Leave the pictures out and print every record below exactly as it stands.

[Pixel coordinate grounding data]
------

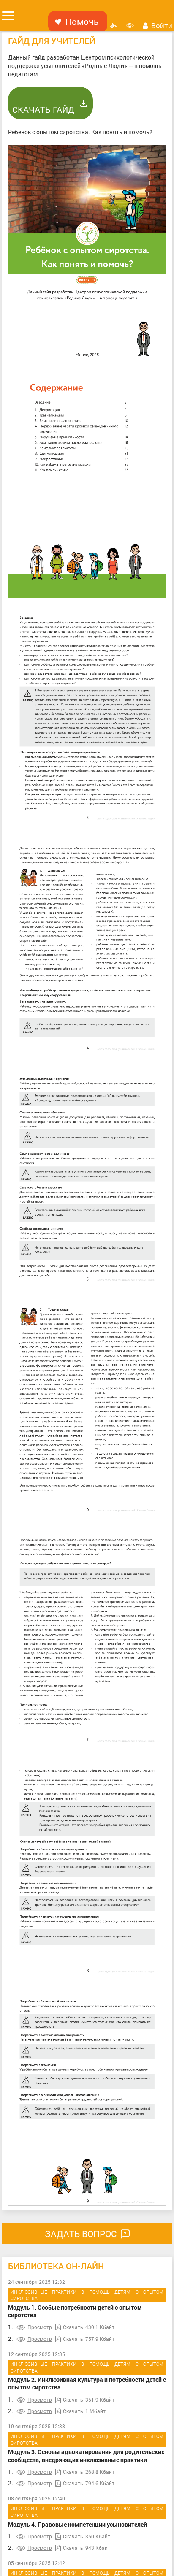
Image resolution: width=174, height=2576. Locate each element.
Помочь (81, 21)
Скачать (73, 2327)
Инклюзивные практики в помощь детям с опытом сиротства (87, 2295)
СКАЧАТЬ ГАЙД (43, 109)
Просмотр (39, 2327)
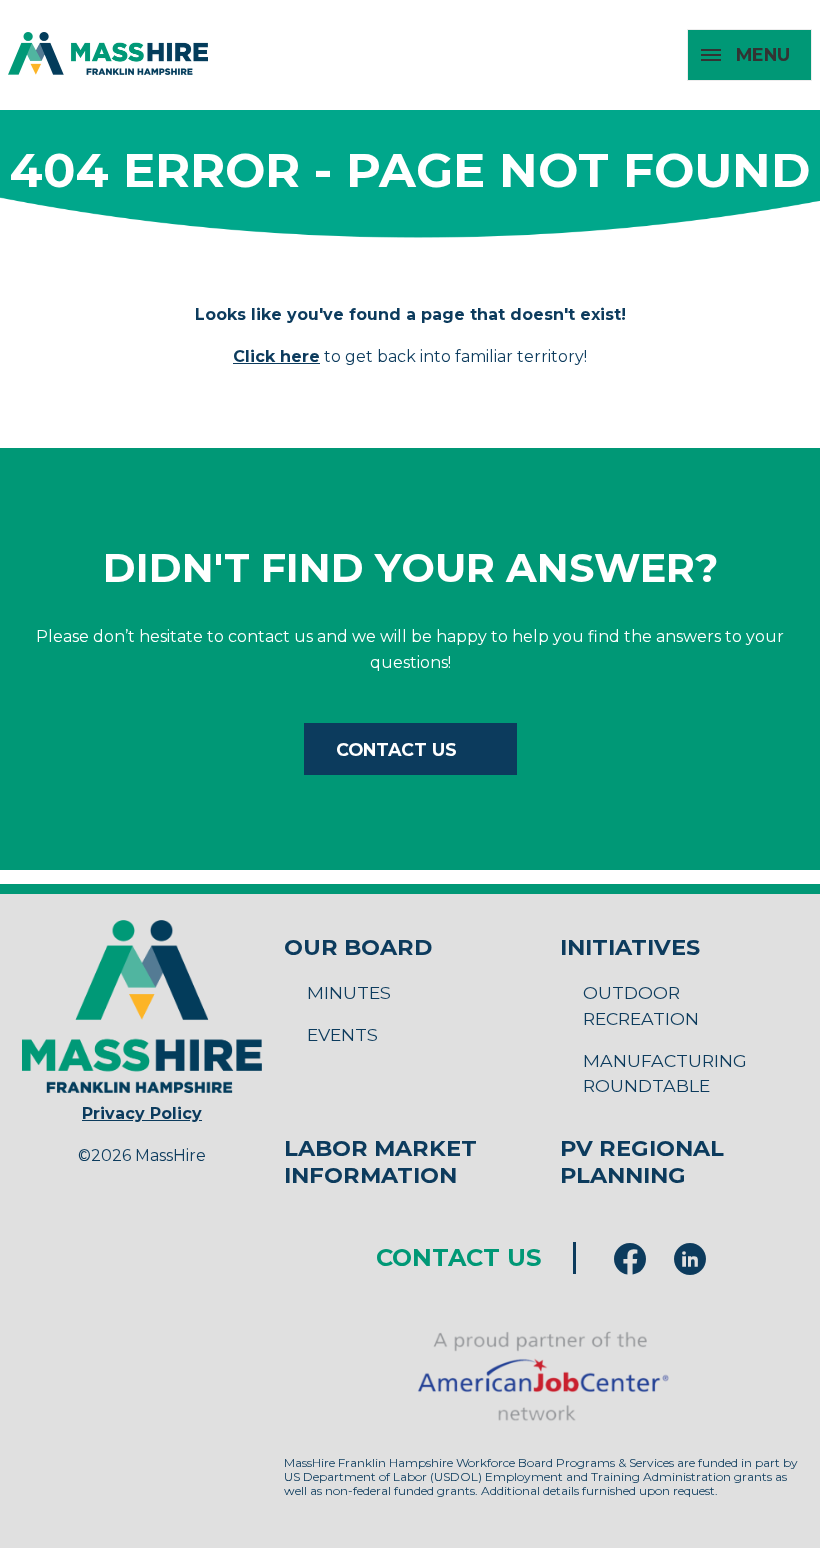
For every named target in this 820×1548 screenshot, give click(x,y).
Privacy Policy (142, 1113)
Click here (276, 356)
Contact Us (396, 749)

------

Expected answer
Image resolution: width=174, height=2576. Locate each element.
Помочь (81, 21)
Скачать (73, 2327)
Инклюзивные практики в помощь детям с опытом сиротства (87, 2295)
СКАЧАТЬ ГАЙД (43, 109)
Просмотр (39, 2327)
For every named target in this 820×1548 screenshot, give click(x,y).
Privacy Policy (142, 1113)
Click here (276, 356)
Contact Us (396, 749)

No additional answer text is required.